Work request => The answer must be an exact copy of the lines from the one containing "Given: Click the" through the end of the records, with the pictures left out.
Given records: Begin
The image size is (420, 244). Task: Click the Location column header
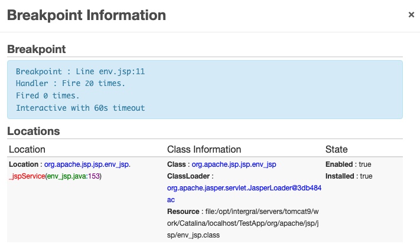click(27, 149)
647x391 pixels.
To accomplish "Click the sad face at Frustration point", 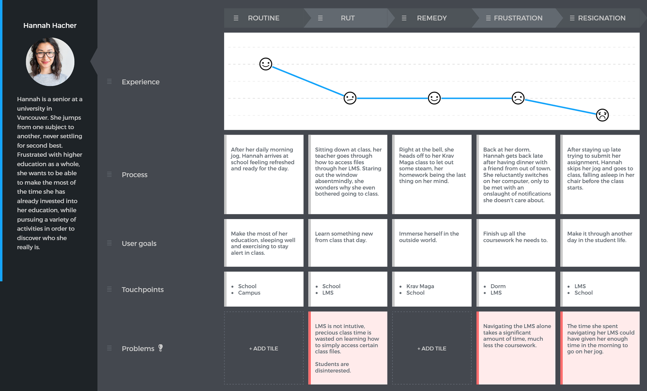I will point(518,98).
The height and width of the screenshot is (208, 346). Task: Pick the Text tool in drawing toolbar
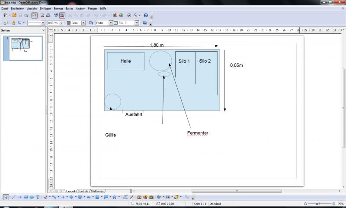click(x=38, y=197)
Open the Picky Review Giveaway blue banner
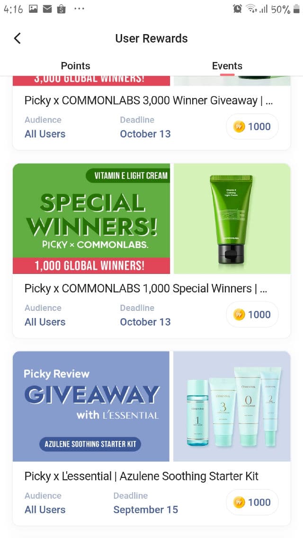 coord(91,406)
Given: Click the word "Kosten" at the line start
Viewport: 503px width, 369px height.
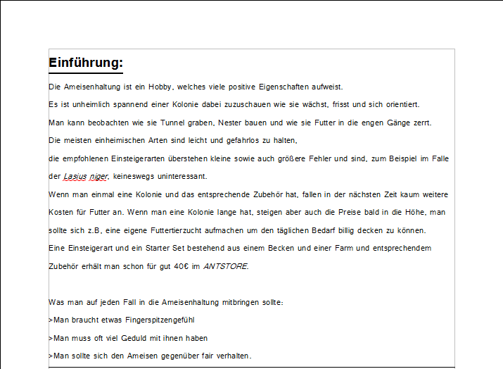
Given records: End
Solution =>
Given: Click the word "Kosten" at the line start
Viewport: 503px width, 369px height.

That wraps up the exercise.